From: dpb on
Ayotunde wrote:
> Basically i've got data consisting of observations on the S&P index for
> 6 years which for example for year 1999, the csv looks like
> SYMBOL,DATE,TIME,PRICE,SIZE,G127,CORR,COND,EX
>> SPY,19980102,09:31:41,97.3125,53500,0,0,,A
>> SPY,19980102,09:31:43,97.3125,100,0,0,,M
>> SPY,19980102,09:31:43,97.3125,200,0,0,,M
>> SPY,19980102,09:31:44,97.3125,4800,0,0,,P
>> SPY,19980102,09:31:44,97.3125,100,0,0,,M
....
>> SPY,19980102,09:31:44,97.3125,200,0,0,,M
>> SPY,19980102,09:31:44,97.3125,1000,0,0,,M
>> SPY,19980102,09:31:45,97.3125,900,0,0,,M
>> SPY,19980102,09:31:45,97.3125,300,0,0,,M
>> SPY,19980102,09:31:45,97.3125,200,0,0,,M
>> SPY,19980102,09:31:45,97.3125,300,0,0,,M
>> SPY,19980102,09:31:52,97.3125,200,0,0,,T
>> SPY,19980102,09:32:03,97.4375,1000,0,0,,A
>> SPY,19980102,09:32:11,97.4375,1000,0,0,,A
>> SPY,19980102,09:32:20,97.3125,100,0,0,Z,P
>> SPY,19980102,09:32:21,97.3125,200,0,0,,T
....

> my question is that i am trying to replicate the results a paper
> (article) and they have used 5 minute observations however as is visible
> from the example of the csv, my data is more frequent than every 5
> minutes. ...

Well, I don't know what the original paper's data stream looked like to
start with, either, but you don't have data in the sample dataset at
5-minute intervals. You have both replications at the same time stamp
and then intervals of (apparently) asynchronous time stamps at varying
intervals from 1 to as much as 9 minutes between samples in just this
short set.

So, there are some 5-minute intervals for which you have no data at all.
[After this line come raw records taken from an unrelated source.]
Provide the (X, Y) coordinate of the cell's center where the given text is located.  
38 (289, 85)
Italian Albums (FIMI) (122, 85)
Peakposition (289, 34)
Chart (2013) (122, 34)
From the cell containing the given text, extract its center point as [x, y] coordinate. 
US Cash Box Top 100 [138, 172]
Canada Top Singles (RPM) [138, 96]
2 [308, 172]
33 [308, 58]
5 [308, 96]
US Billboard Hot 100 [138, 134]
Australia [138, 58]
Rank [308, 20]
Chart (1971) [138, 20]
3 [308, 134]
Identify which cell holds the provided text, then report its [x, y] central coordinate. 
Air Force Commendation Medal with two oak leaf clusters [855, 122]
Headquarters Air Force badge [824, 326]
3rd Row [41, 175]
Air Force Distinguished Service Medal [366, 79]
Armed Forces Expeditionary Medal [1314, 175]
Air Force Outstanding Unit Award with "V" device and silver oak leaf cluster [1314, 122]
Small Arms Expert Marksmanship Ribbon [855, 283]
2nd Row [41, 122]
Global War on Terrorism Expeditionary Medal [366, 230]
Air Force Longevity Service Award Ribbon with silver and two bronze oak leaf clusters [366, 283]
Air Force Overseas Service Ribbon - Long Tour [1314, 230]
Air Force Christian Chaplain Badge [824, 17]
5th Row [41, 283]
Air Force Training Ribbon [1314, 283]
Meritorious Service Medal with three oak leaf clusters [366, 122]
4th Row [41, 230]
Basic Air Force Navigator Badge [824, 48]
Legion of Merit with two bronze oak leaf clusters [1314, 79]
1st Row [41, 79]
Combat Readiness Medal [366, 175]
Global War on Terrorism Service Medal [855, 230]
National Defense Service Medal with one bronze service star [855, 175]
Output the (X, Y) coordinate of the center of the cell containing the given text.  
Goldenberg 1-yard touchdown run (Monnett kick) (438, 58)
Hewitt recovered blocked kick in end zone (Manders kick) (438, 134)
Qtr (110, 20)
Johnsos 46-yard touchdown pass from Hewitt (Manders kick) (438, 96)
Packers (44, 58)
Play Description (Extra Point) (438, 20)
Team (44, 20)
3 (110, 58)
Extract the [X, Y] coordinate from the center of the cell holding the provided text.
Methinks you need to look at the data source more carefully or
reevaluate the analysis you're comparing to before worrying to much
about the details of selection.

--
From: ImageAnalyst on
And finding the increment for 5 minutes is pretty easy empirically:
for k = 729757.397001 : .00001 : 729757.400800
deltaTime = k - 729757.397001;
fprintf(1, 'k=%f, time=%s, delta time = %f\n',...
k, datestr(k), deltaTime)
end

timeIncrement = 0.00348;
resampledTimes = 729757.397002315 : timeIncrement : 729758.39780;

for k = 1 : length(resampledTimes)
fprintf(1, 'k=%f, time=%s\n', k, datestr(resampledTimes(k)))
end

Looks to be about 0.00348 corresponds to about a 5 minute difference.
So can't you just pass in your first column (times) as your x, your
second column (the prices, with duplicates deleted) as y, and
resampledTimes as xi into interp1 to get your new interpolated
values? They'll be the interpolated values taken every 5 minutes.
From: us on
ImageAnalyst <imageanalyst(a)mailinator.com> wrote in message <f0aa7e5f-3e85-45d7-988a-8f23cab72ffa(a)p17g2000vbe.googlegroups.com>...
> And finding the increment for 5 minutes is pretty easy empirically:
> for k = 729757.397001 : .00001 : 729757.400800
> deltaTime = k - 729757.397001;
> fprintf(1, 'k=%f, time=%s, delta time = %f\n',...
> k, datestr(k), deltaTime)
> end
>
> timeIncrement = 0.00348;
> resampledTimes = 729757.397002315 : timeIncrement : 729758.39780;
>
> for k = 1 : length(resampledTimes)
> fprintf(1, 'k=%f, time=%s\n', k, datestr(resampledTimes(k)))
> end
>
> Looks to be about 0.00348 corresponds to about a 5 minute difference.
> So can't you just pass in your first column (times) as your x, your
> second column (the prices, with duplicates deleted) as y, and
> resampledTimes as xi into interp1 to get your new interpolated
> values? They'll be the interpolated values taken every 5 minutes.

a minute in ML time space

t0=now;
ts=t0+(0:9)/(24*60); % <- 1/hr/min
datestr(ts)
%{
16-May-2010 17:24:58
16-May-2010 17:25:58
16-May-2010 17:26:58
16-May-2010 17:27:58
16-May-2010 17:28:58
16-May-2010 17:29:58
16-May-2010 17:30:58
16-May-2010 17:31:58
16-May-2010 17:32:58
16-May-2010 17:33:58
%}

us
From: Ayotunde on
ImageAnalyst <imageanalyst(a)mailinator.com> wrote in message <f0aa7e5f-3e85-45d7-988a-8f23cab72ffa(a)p17g2000vbe.googlegroups.com>...
> And finding the increment for 5 minutes is pretty easy empirically:
> for k = 729757.397001 : .00001 : 729757.400800
> deltaTime = k - 729757.397001;
> fprintf(1, 'k=%f, time=%s, delta time = %f\n',...
> k, datestr(k), deltaTime)
> end
>
> timeIncrement = 0.00348;
> resampledTimes = 729757.397002315 : timeIncrement : 729758.39780;
>
> for k = 1 : length(resampledTimes)
> fprintf(1, 'k=%f, time=%s\n', k, datestr(resampledTimes(k)))
> end
>
> Looks to be about 0.00348 corresponds to about a 5 minute difference.
> So can't you just pass in your first column (times) as your x, your
> second column (the prices, with duplicates deleted) as y, and
> resampledTimes as xi into interp1 to get your new interpolated
> values? They'll be the interpolated values taken every 5 minutes.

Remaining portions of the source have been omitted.